• **Exercise aim**: Every line with "agent" in it must be copied from the data.

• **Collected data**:
----

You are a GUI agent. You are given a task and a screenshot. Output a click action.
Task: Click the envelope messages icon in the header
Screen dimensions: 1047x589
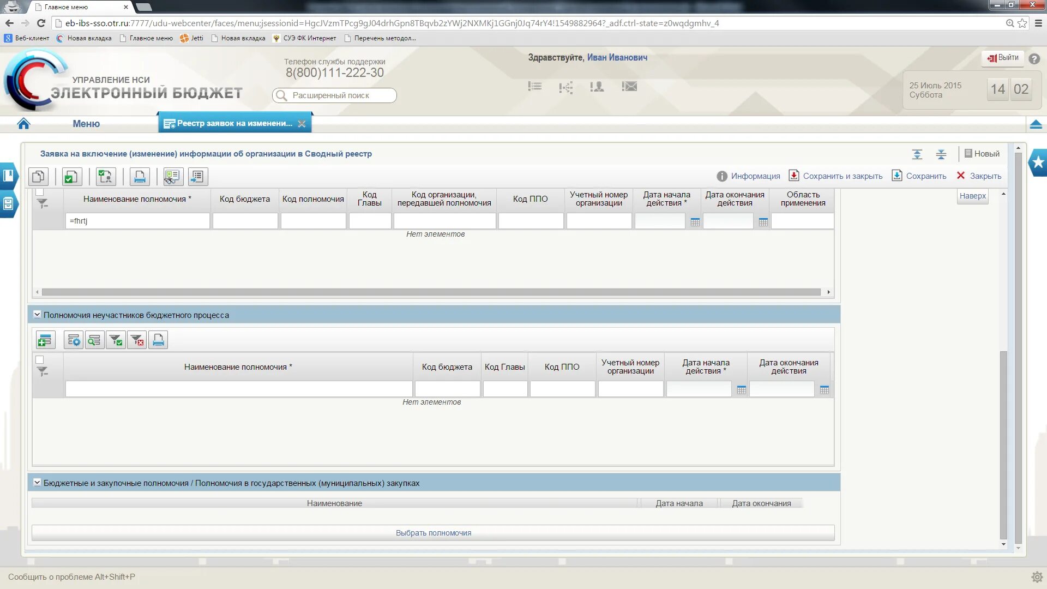click(x=629, y=86)
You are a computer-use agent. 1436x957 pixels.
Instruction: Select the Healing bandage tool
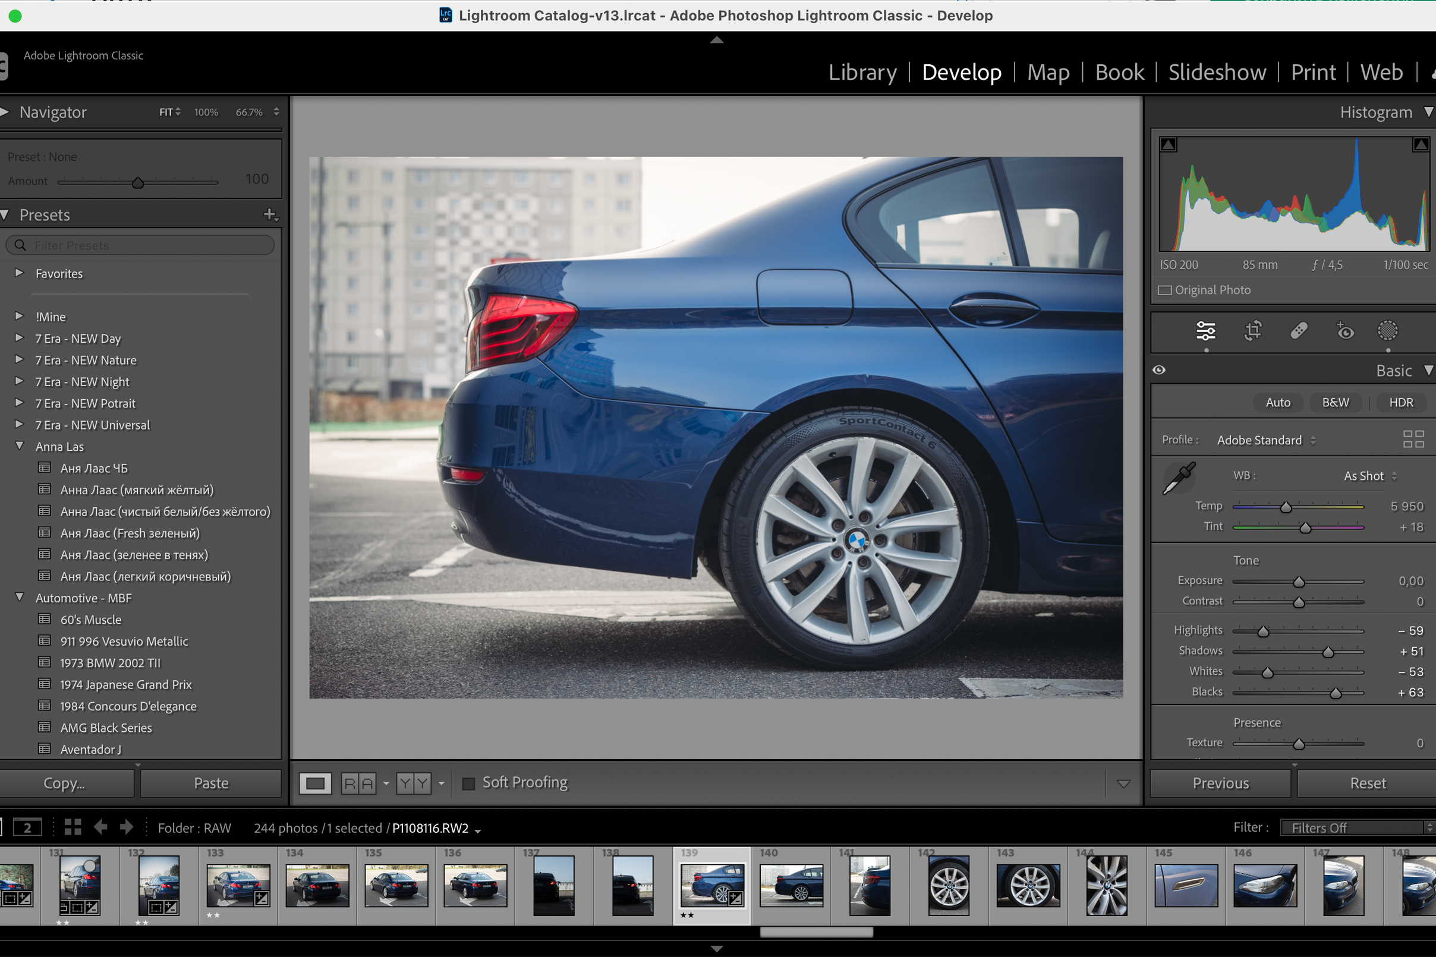click(1299, 331)
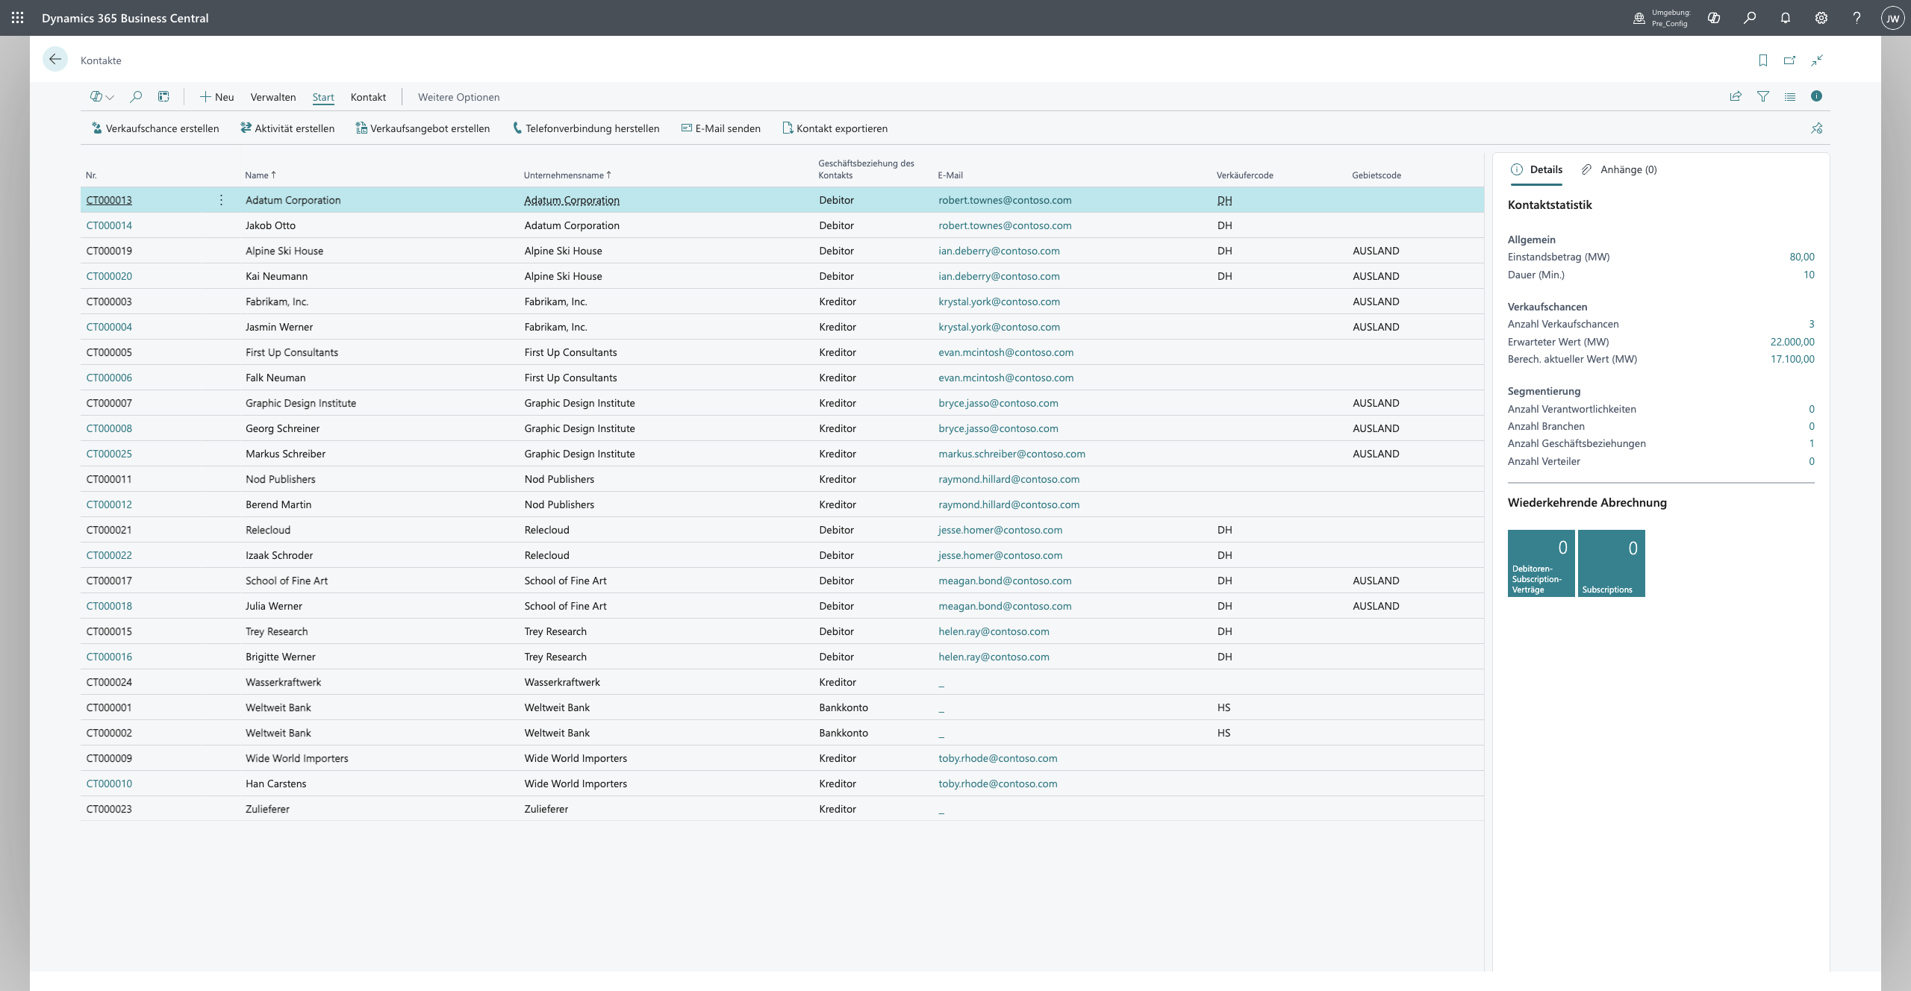Screen dimensions: 1911x991
Task: Open contact link CT000014
Action: point(109,225)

----

• **Answer to the problem**:
You are a GUI agent. You are given a task and a screenshot. Output a click action.
You are a computer-use agent. 1436x957 pixels.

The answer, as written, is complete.